--- Dataset entries Enclosed Below ---

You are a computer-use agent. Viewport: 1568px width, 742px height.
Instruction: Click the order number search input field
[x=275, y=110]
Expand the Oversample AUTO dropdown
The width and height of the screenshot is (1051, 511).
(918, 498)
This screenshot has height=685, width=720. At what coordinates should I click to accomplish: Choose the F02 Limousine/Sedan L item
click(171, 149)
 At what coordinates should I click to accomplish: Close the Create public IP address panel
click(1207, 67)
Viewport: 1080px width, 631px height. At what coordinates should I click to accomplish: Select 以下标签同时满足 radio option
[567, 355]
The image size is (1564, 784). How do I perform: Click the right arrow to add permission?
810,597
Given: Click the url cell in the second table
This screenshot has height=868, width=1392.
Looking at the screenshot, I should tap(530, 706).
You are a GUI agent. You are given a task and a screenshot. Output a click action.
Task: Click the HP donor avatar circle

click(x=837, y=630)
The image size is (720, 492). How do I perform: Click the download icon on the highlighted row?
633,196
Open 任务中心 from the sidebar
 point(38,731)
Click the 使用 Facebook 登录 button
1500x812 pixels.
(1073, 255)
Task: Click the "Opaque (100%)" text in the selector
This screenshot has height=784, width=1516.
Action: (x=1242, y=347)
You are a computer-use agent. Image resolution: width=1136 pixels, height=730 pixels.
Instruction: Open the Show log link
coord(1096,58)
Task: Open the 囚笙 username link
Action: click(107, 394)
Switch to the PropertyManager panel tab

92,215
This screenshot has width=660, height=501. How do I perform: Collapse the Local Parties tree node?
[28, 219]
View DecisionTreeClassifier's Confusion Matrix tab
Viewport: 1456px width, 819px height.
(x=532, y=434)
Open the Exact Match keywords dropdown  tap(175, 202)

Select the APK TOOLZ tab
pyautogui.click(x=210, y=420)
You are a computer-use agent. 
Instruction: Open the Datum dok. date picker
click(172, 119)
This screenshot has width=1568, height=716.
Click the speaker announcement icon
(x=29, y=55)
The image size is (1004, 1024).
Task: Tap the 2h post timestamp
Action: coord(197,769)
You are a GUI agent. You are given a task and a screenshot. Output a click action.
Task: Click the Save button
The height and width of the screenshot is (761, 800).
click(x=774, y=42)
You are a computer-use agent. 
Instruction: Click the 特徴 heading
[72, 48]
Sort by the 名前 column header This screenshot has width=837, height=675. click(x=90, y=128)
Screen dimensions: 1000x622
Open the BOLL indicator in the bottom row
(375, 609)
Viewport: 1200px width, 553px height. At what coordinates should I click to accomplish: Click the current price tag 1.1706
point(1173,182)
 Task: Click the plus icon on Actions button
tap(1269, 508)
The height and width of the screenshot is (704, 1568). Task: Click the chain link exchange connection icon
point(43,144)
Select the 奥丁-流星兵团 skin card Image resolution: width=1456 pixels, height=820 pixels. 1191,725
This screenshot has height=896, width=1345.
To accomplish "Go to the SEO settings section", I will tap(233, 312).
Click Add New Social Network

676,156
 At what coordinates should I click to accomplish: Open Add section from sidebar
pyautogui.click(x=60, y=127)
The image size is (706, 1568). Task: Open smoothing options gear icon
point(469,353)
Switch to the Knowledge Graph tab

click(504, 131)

--- End of Enclosed Dataset entries ---

Could you copy every line from the records that mentions the word "computer"?

= Answer to the exercise =
You are a computer-use agent. Viewport: 1568px width, 742px height.
You are a computer-use agent. Image resolution: width=1136 pixels, height=730 pixels.
You are a computer-use agent. 
You are a computer-use agent. 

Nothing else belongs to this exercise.